着ていた部屋着は脱いで、下着姿に。そして雄一のワイシャツを手に取ると――意を決して袖を通す。そのまま矢継ぎ早に前のボタンを留めていき、終わったところですぐさまベッドに飛び込んで掛け布団を羽織った。
「はぁふぅぁぁぁぁ……」
自分の口から漏れる言葉はもはや言語を成していない。それほどまでにだらしなく口許を緩めた澄乃は、ぶかぶかの袖を鼻先に押し付ける。大きく息を吸い込んでみれば、前に雄一のパーカーで似たようなことをした時以上に濃い残り香が、澄乃の意識を強く揺さぶった。
(これ……雄くんに抱き締められてるみたい……)
好きな人に抱かれながら眠りにつける――疑似的とはいえ、なんと幸せなことだろうか。しかも前回のパーカーと違い、このワイシャツは雄一から譲り受けたもの。つまり返す必要が無い。これから毎日、こうして寝ることができるのだ。
(いや、さすがに毎日はダメかなあ……)
連日着るとなると、次第に自分の匂いが雄一のそれを上書きしてしまうかもしれない。ここは大事に、綿密な計画の下に消費していかなければ。
(って、何考えてるんだろ私……)
もう完全にフェチシズムにどっぷり浸かっている。まさか自分がこんな欲を抱いてしまうなんて、夢にも思わなかった。
それにしても。
(もし、雄くんとこうすることができたら……)
本物の雄一と、抱き締め合いながら眠ることができれば……それはきっと、澄乃にとって最高の幸せになるだろう。

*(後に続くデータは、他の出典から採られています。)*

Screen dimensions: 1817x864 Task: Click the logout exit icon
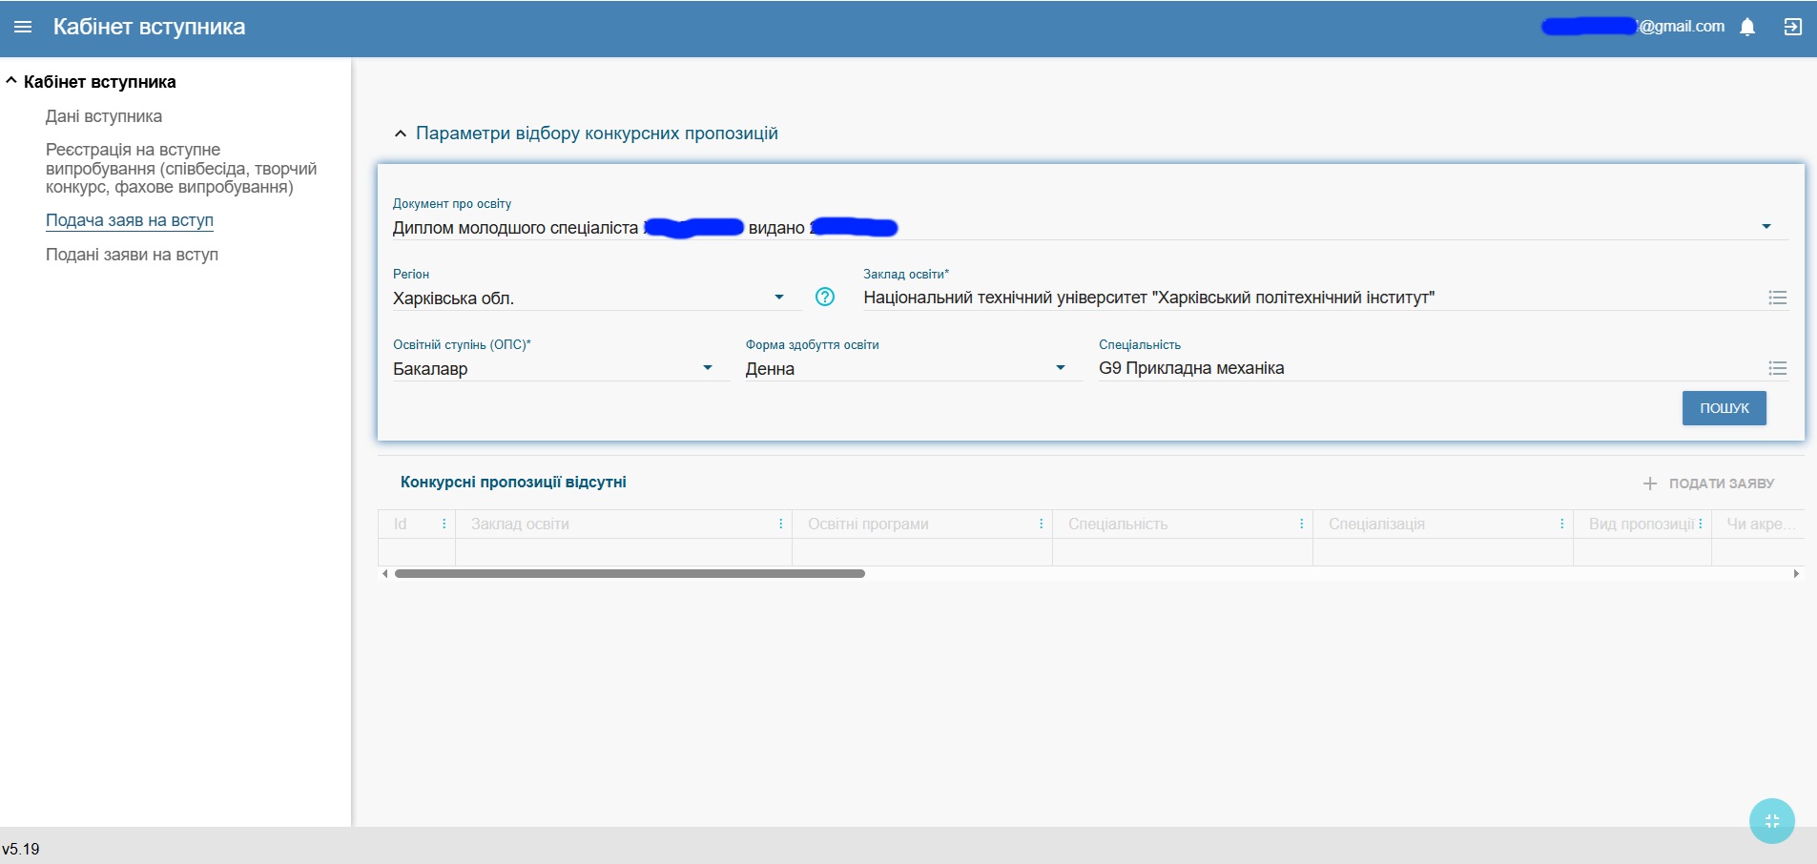coord(1793,27)
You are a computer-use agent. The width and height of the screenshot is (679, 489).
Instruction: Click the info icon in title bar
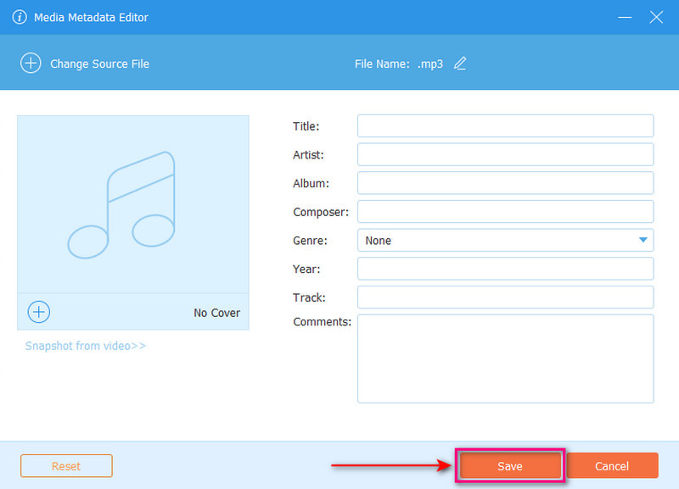pyautogui.click(x=19, y=17)
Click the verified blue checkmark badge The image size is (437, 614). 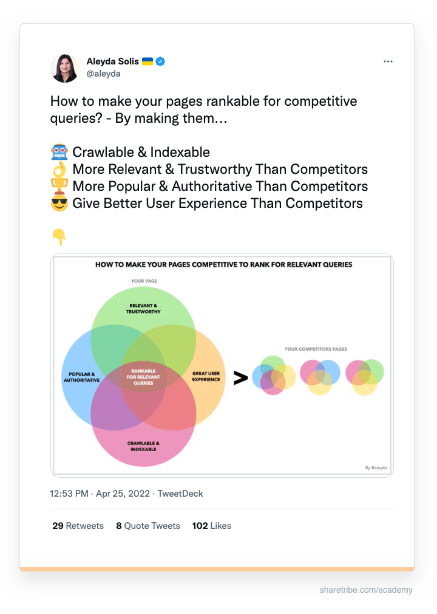(160, 61)
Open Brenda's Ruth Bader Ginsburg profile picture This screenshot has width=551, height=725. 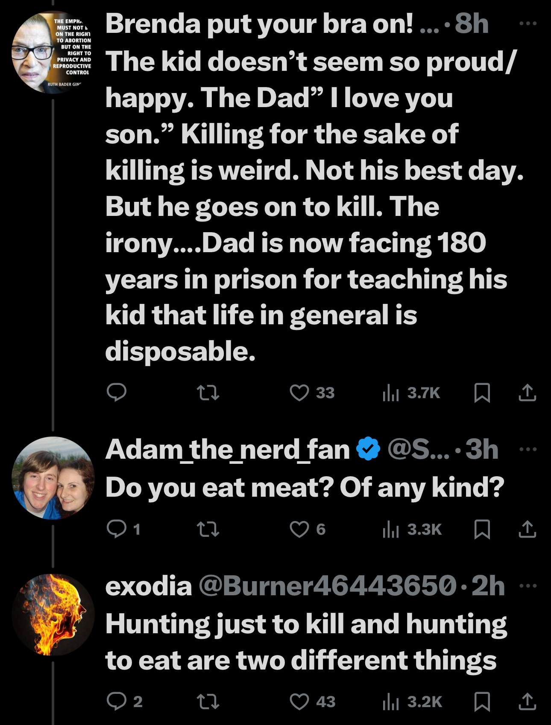click(53, 52)

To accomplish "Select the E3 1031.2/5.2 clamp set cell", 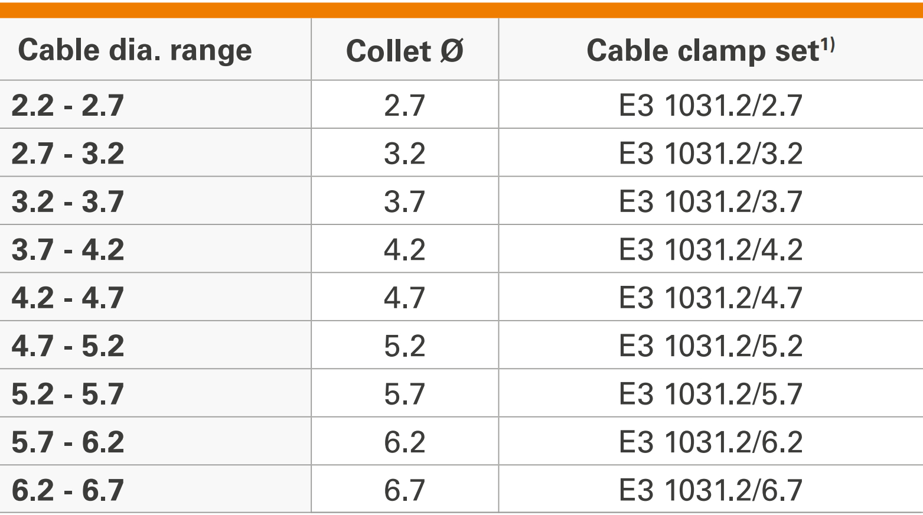I will pos(710,346).
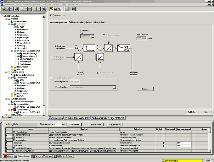The width and height of the screenshot is (214, 162).
Task: Click the Kv-Faktor spinner arrows
Action: (x=93, y=36)
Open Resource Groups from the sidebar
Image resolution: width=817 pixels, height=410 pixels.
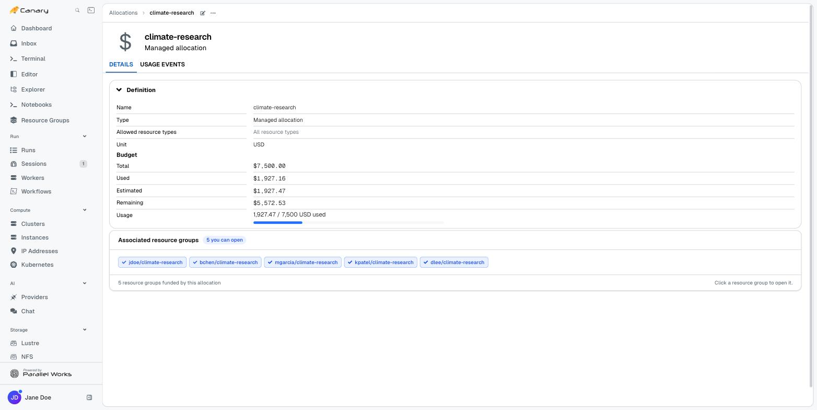coord(45,120)
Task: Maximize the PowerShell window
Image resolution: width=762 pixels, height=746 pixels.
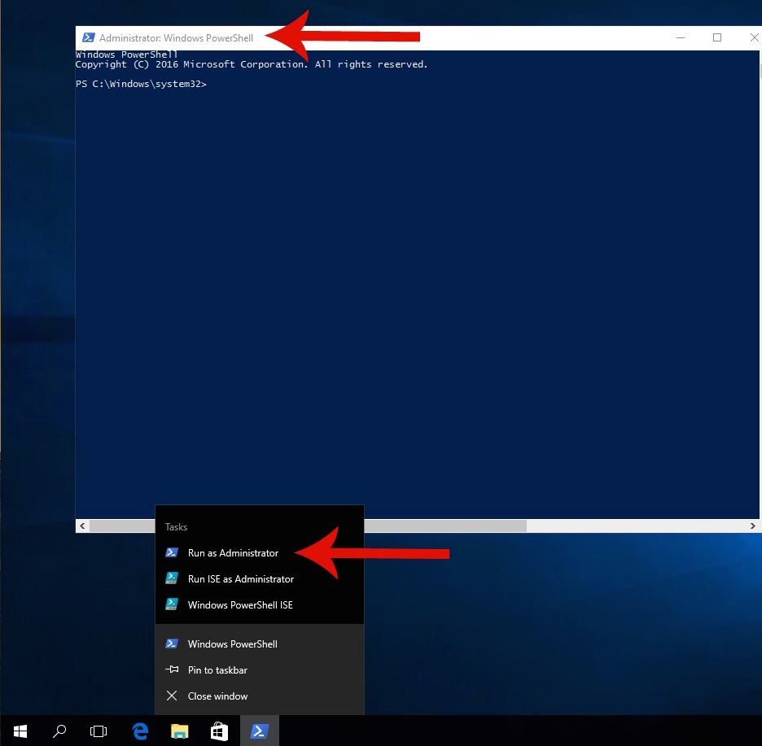Action: (x=717, y=38)
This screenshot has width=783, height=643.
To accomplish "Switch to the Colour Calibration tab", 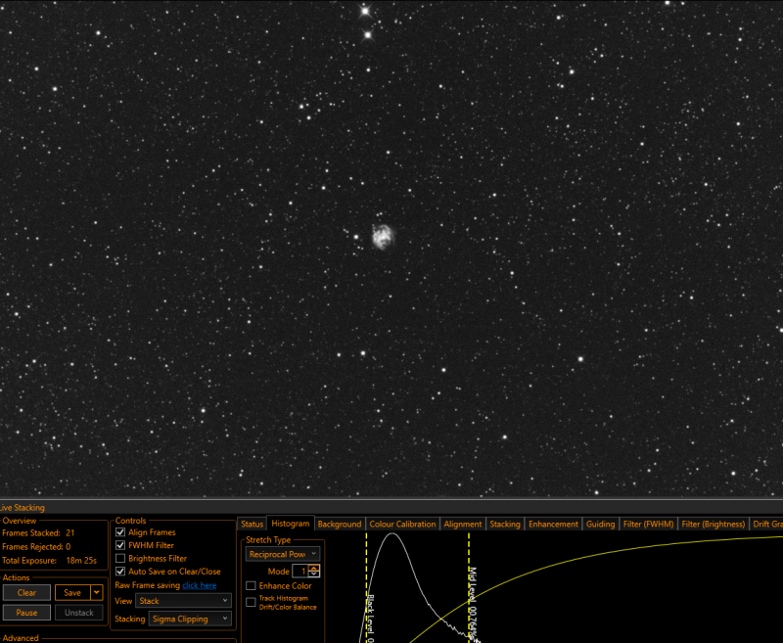I will pyautogui.click(x=402, y=525).
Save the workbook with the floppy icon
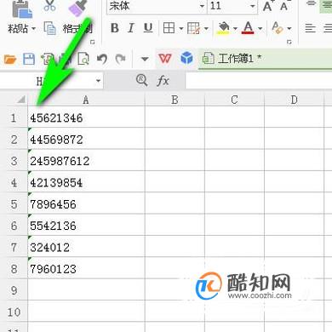 (29, 59)
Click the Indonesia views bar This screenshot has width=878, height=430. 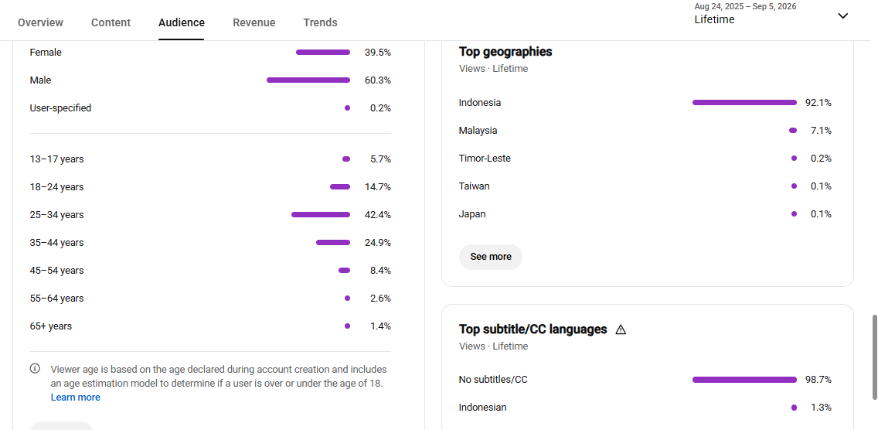(744, 103)
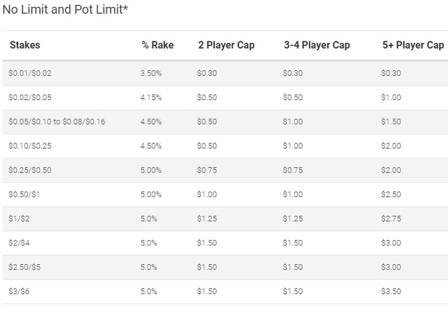
Task: Click the % Rake column header
Action: click(x=157, y=45)
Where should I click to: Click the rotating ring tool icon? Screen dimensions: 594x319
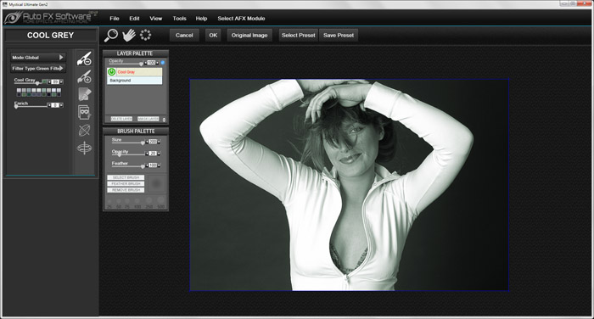84,148

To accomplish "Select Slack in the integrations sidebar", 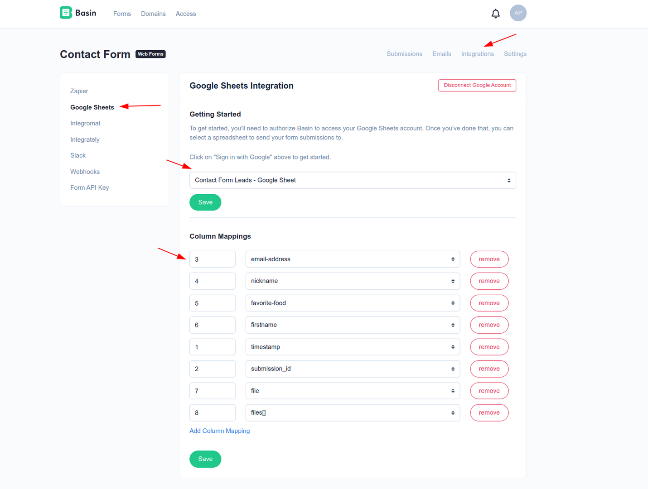I will coord(78,155).
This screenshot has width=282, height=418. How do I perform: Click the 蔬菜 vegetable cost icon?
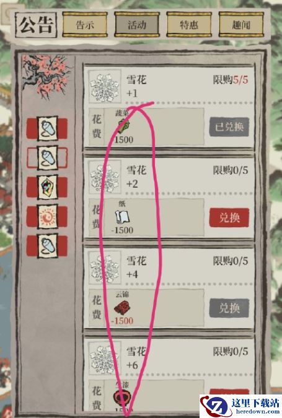pos(123,126)
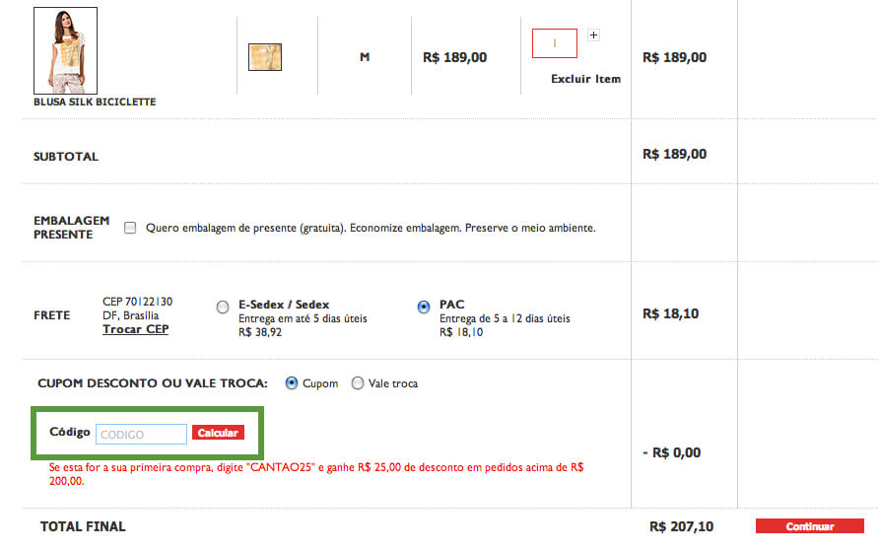Viewport: 880px width, 551px height.
Task: Open the Blusa Silk Biciclette product photo
Action: 65,50
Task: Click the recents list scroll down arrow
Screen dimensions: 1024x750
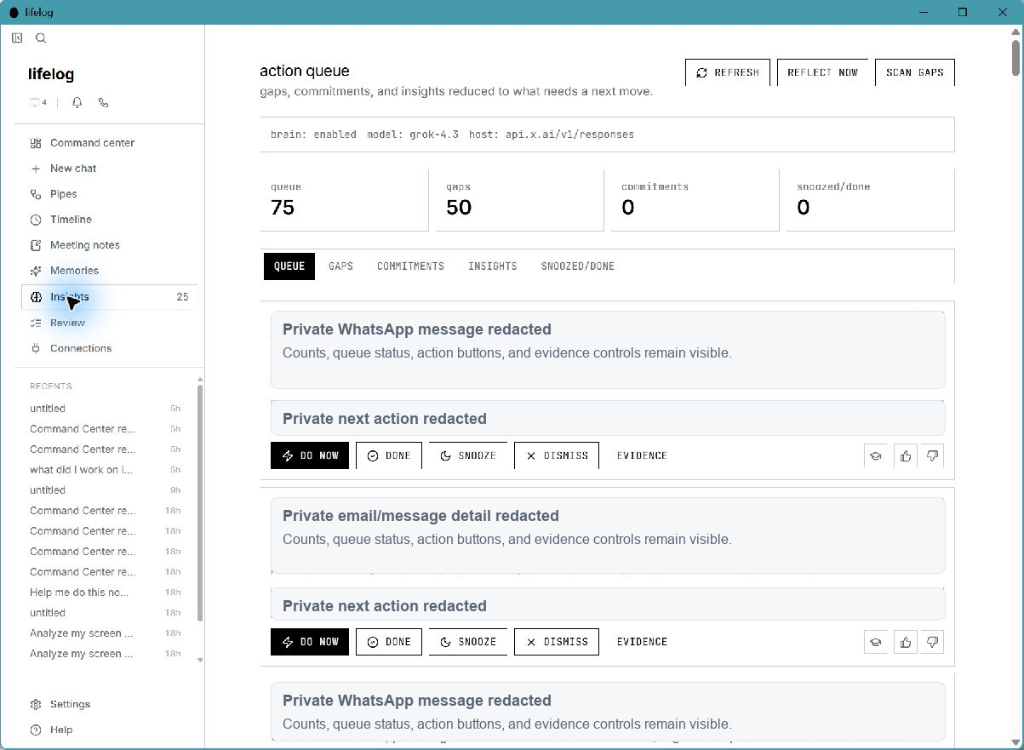Action: click(x=200, y=660)
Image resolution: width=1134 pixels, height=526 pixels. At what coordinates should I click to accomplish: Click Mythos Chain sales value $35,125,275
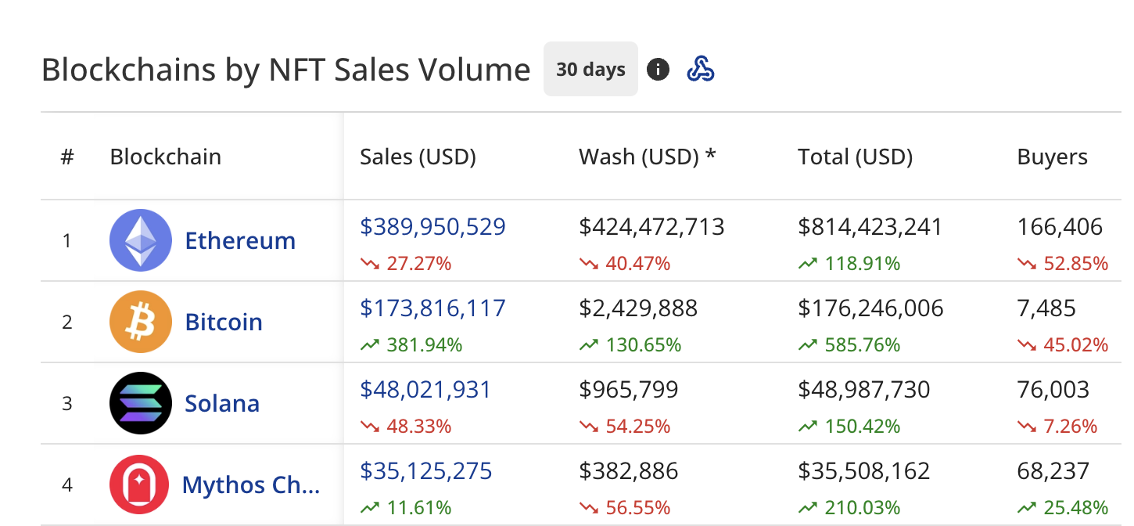point(425,471)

布団にくるまったまま、ベッドのサイドテーブルに置かれたスマホを手に取る。起動させたスケジュール帳に表示されている今月の二十四日――クリスマスには、すでに一つの予定が書きこまれている。
高校の終業式がその日で、授業は半日で終了。そのまま冬休みに入るので、夜には雄一と一緒にイルミネーションを見に行く約束をしているのだ。
どうせなら、そのまま。
「お泊まり、できないかな……」
ポツリと呟いたその言葉は、どうしようもないぐらいの熱を帯びていた。